EXERCISE PROMPT:
Copy out the rows verbatim, beginning at the start of the rows and stopping after the line that contains "Click the '1/2-13, Nut".
--- START OF RECORDED DATA ---
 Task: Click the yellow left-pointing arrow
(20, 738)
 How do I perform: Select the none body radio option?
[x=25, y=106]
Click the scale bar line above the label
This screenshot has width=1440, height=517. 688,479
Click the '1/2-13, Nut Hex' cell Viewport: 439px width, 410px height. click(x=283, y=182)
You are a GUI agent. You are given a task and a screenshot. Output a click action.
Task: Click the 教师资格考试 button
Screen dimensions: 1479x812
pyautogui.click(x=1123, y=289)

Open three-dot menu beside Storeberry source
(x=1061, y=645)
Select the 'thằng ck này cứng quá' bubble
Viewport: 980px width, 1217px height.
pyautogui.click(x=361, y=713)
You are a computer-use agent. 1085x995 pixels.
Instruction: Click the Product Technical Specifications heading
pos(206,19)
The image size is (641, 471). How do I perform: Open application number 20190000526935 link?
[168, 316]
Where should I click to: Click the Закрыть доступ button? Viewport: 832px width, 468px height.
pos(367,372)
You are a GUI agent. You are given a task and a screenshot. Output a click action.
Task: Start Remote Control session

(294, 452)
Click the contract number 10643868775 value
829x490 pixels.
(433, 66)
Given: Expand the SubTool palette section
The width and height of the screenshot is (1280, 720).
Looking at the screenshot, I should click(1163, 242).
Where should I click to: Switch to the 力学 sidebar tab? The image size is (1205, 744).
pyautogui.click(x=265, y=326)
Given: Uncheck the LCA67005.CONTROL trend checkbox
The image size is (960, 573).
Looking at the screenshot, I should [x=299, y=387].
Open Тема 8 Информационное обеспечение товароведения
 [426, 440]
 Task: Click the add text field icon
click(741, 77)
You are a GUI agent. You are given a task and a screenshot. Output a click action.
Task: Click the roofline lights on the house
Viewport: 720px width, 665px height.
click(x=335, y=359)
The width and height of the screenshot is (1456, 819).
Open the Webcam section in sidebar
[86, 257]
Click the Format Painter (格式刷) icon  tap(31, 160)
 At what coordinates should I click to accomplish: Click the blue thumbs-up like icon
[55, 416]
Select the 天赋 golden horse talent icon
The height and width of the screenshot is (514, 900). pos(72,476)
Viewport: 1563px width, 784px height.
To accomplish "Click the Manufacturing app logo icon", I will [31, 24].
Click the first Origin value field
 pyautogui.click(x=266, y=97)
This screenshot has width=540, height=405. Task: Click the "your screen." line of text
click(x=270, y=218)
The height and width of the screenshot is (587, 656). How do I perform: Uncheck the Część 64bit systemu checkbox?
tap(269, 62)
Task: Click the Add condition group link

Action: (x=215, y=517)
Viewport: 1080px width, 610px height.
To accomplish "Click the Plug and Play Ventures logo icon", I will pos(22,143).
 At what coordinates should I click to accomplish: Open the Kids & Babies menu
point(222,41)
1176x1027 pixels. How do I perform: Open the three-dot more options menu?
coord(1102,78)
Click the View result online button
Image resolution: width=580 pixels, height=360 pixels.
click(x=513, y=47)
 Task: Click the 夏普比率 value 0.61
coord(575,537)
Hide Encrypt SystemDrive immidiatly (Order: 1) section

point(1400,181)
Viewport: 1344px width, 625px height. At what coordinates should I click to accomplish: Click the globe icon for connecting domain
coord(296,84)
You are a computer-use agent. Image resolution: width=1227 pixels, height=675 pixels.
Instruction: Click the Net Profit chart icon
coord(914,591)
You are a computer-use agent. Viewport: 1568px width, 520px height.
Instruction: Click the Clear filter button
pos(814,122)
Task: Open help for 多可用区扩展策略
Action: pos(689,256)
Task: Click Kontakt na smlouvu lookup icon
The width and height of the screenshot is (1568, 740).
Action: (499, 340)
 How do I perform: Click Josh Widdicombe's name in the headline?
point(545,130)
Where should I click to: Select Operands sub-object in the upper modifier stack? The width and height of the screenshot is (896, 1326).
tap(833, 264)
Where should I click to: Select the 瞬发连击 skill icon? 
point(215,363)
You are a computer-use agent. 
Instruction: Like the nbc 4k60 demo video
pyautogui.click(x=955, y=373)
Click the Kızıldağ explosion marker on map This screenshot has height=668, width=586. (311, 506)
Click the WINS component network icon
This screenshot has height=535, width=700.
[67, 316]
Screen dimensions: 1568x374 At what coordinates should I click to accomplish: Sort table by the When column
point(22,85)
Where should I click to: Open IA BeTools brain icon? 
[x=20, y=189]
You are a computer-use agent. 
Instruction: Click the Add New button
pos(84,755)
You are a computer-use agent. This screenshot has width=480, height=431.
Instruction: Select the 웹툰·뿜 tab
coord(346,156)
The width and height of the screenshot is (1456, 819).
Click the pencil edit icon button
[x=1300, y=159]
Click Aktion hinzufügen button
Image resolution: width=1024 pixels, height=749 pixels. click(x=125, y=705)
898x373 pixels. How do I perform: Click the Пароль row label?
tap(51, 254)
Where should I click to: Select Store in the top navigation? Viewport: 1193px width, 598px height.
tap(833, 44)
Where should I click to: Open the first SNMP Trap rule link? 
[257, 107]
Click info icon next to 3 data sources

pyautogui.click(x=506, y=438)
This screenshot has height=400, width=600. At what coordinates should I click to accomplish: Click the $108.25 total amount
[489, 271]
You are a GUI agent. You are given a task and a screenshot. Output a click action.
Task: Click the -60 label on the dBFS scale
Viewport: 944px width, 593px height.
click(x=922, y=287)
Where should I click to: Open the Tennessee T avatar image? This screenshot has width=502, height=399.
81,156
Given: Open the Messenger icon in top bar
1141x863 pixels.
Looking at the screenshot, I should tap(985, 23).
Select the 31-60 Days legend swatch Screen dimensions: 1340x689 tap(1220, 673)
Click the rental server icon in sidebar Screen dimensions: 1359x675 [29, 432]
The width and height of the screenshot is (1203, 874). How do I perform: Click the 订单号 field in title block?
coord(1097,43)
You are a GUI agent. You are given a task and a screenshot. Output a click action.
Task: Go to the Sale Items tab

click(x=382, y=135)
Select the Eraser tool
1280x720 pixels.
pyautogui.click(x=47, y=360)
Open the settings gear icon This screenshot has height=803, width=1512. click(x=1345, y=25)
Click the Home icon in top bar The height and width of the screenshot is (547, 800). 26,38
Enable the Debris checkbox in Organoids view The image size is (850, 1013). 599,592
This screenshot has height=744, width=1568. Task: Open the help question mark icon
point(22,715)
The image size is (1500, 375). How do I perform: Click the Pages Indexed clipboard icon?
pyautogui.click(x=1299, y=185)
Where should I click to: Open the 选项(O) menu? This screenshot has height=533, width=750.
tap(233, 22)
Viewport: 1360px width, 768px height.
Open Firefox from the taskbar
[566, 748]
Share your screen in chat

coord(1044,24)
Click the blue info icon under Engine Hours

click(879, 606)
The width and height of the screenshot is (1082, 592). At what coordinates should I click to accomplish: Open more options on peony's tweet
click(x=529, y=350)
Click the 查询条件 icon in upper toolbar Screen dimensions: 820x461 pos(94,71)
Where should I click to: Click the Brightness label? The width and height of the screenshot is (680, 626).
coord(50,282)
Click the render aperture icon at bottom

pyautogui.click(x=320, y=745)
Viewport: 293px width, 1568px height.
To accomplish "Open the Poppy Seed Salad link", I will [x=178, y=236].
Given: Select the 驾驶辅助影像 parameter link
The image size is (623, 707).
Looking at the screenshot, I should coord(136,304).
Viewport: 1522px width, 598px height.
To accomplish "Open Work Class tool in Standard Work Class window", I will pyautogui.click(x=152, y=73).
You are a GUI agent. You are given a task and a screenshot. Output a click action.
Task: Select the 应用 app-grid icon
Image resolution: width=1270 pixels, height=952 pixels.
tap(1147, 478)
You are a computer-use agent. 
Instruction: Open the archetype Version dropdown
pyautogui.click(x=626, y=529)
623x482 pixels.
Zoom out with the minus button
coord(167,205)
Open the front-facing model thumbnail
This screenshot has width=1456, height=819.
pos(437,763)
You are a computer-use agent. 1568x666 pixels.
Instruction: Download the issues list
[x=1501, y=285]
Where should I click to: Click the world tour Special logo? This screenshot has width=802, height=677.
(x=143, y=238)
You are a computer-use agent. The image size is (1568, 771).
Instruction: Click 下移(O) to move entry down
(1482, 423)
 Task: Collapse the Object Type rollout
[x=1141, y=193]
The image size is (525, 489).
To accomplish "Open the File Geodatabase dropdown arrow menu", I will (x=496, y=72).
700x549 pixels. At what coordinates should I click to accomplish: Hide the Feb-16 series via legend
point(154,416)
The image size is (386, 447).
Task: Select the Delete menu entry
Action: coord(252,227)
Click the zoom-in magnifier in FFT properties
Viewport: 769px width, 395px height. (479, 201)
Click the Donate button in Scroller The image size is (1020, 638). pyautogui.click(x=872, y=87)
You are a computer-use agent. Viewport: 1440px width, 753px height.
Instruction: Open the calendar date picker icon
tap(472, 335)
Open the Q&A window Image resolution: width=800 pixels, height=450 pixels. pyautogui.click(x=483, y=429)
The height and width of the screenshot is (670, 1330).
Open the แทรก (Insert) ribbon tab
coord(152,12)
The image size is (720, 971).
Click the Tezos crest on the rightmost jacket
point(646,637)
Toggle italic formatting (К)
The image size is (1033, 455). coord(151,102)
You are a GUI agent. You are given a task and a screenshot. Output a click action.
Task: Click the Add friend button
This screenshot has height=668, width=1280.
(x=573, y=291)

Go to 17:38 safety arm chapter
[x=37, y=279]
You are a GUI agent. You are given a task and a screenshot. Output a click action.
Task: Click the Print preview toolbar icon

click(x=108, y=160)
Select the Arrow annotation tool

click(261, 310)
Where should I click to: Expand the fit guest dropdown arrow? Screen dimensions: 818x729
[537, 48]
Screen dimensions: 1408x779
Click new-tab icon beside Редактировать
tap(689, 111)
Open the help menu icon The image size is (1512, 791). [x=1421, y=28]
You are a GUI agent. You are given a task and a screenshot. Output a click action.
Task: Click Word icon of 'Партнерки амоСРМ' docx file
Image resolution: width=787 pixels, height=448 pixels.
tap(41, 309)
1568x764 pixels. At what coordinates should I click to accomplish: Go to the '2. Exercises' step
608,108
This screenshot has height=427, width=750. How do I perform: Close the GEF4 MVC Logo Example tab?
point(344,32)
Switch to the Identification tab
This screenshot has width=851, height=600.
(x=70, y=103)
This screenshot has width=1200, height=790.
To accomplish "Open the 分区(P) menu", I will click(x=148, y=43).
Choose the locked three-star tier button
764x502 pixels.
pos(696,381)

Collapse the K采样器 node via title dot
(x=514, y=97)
--- END OF RECORDED DATA ---
ANSWER TO THIS TASK:
 Task: Click the yellow left-pointing arrow
(20, 738)
 How do I perform: Select the none body radio option?
[x=25, y=106]
Click the scale bar line above the label
This screenshot has width=1440, height=517. 688,479
Click the '1/2-13, Nut Hex' cell Viewport: 439px width, 410px height. click(x=283, y=182)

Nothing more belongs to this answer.